5.6 Meyerson on “Pangeometrism”
Within physics the idealist currents lying behind the world geometries of Weyl and Eddington were largely ignored, whereas within philosophy, with the notable exception of Émile Meyerson's La Déduction Relativiste (1925),most philosophers lacked the tools to connect these readily discernible currents with their geometrical theories. Meyerson, who had no doubt of the basic realist impetus of science, carefully distinguished Einstein's “rational deduction of the physical world” from the geometrical unifications of gravitation and electromagnetism of Weyl and Eddington. These theories, as affirmations of a complete panmathematicism, or rather of a pangeometrism (§§ 157–58), were compared to the rational deductions of Hegel's Logic. That general relativity succeeded in partly realizing Descartes' program of reducing the physical to the spatial through geometric deduction, is due to the fact that Einstein “followed in the footsteps” of Descartes, not Hegel (§133). But pan-geometrism is also capable of overreaching itself and this is the transgression committed by both Weyl and Eddington. Weyl in particular is singled out for criticism for seemingly to have reverted to Hegel's monistic idealism, and so to be subject to its fatal flaw. In regarding nature as completely intelligible, Weyl had abolished the thing-in-itself and so promoted the identity of self and non-self, the great error of the Naturphilosophien.

== DATA SECTION ==
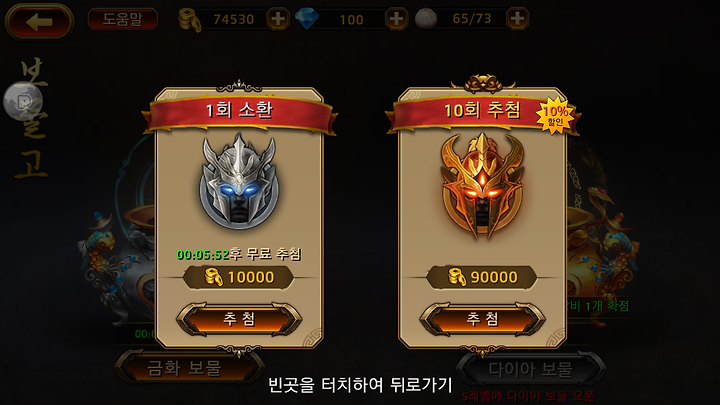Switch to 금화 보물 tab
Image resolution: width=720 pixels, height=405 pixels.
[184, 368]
---
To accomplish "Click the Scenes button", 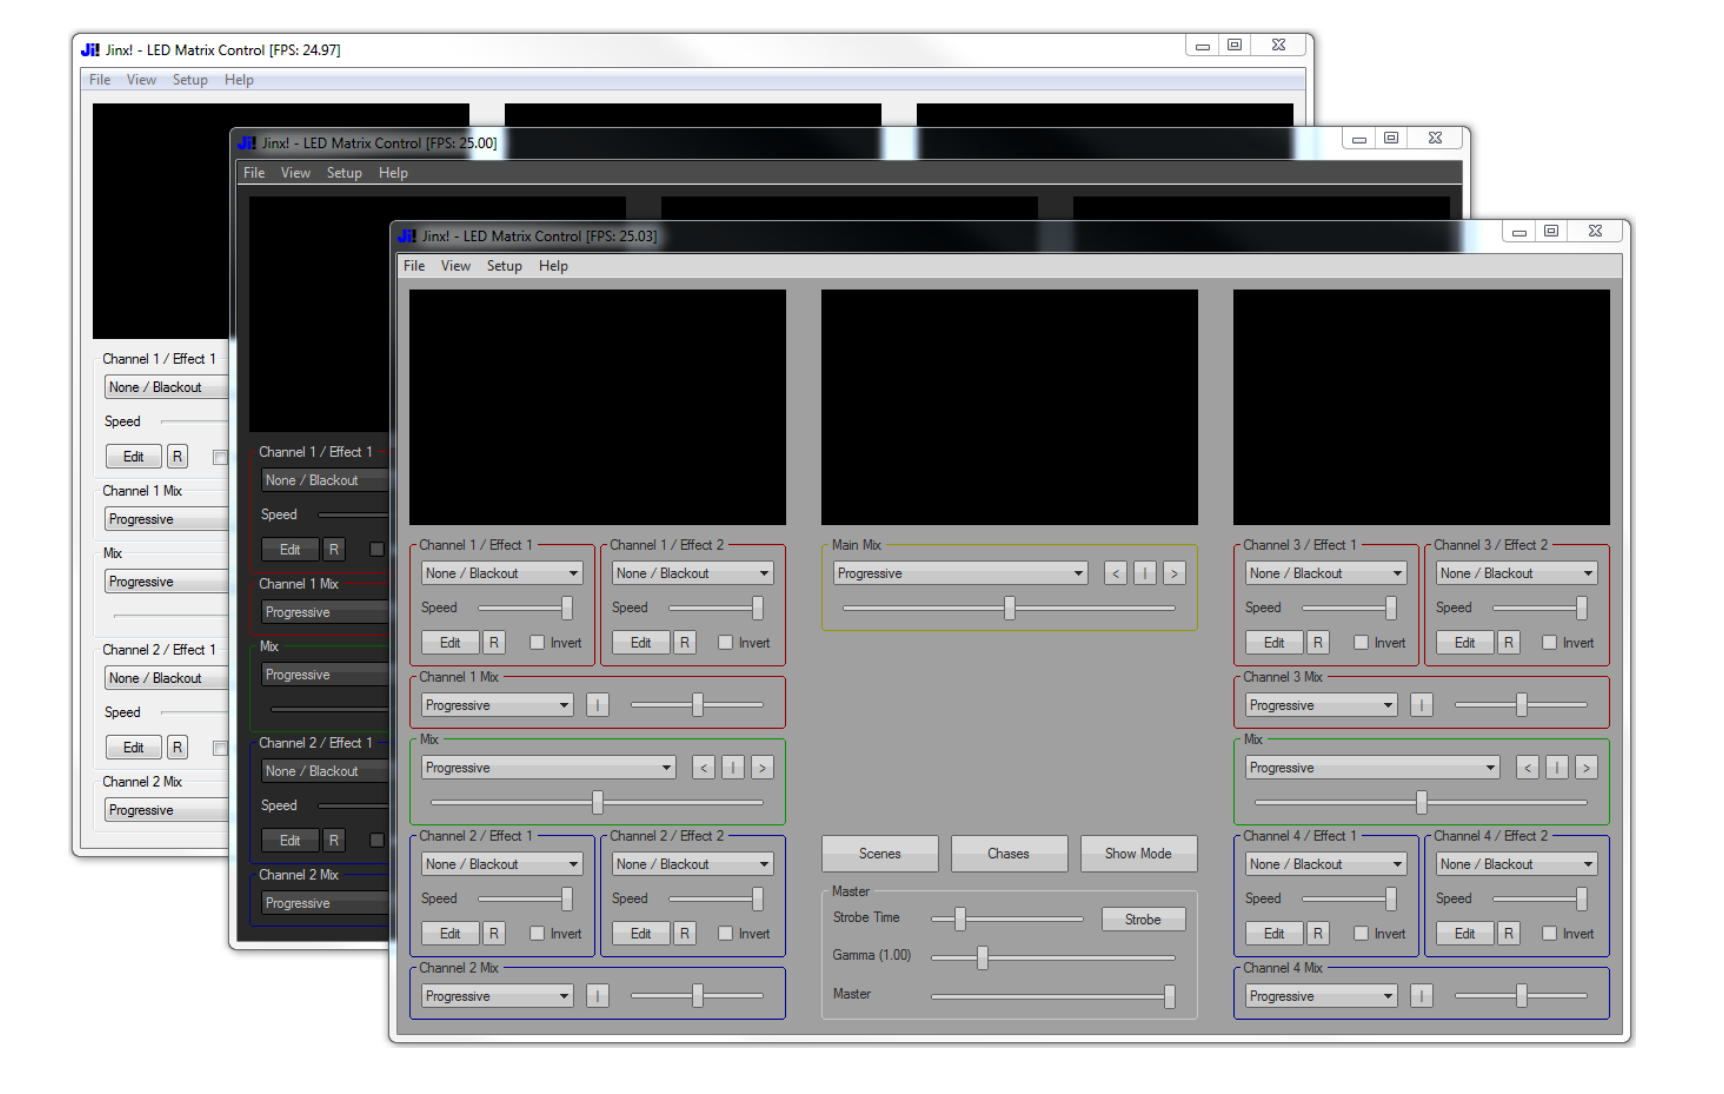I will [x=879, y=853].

== WHAT TO WORK ON ==
1) List every person named in the passage on Meyerson and pangeometrism.
2) According to the passage on Meyerson and pangeometrism, what did Weyl abolish by regarding nature as completely intelligible?
3) Continue the passage on Meyerson and pangeometrism from its last sentence.

== ANSWER LIST ==
1) Weyl, Eddington, Émile Meyerson, Einstein, Hegel, Descartes

2) The thing-in-itself.

3)
Though he had “all due respect to the writings of such distinguished scientists” as Weyl and Eddington, Meyerson took their overt affirmations of idealism to be misguided attempts “to associate themselves with a philosophical point of view that is in fact quite foreign to the relativistic doctrine” (§150). That “point of view” is in fact two distinct species of transcendental idealism. It is above all “foreign” to relativity theory because Meyerson cannot see how it is possible to “reintegrate the four-dimensional world of relativity theory into the self”. After all, Kant's own argument for Transcendental Idealism proceeded “in a single step”, in establishing the subjectivity of the space and time of “our naïve intuition”. But this still leaves “the four dimensional universe of relativity independent of the self”. Any attempt to “reintegrate” four-dimensional spacetime into the self would have to proceed at a “second stage” where, additionally, there would be no “solid foundation” such as spatial and temporal intuition furnished Kant at the first stage. Perhaps, Meyerson allowed, there is indeed “another intuition, purely mathematical in nature”, lying behind spatial and temporal intuition, and capable of “imagining the four-dimensional universe, to which, in turn, it makes reality conform”. This would make intuition a “two-stage mechanism”. While all of this is not “inconceivable”, it does appear, nonetheless, “rather complex and difficult if one reflects upon it”. In any case, this is likely to be unnecessary, for considering the matter “with an open mind”,
one would seem to be led to the position of those who believe that relativity theory tends to destroy the concept of Kantian intuition (§§ 151–2).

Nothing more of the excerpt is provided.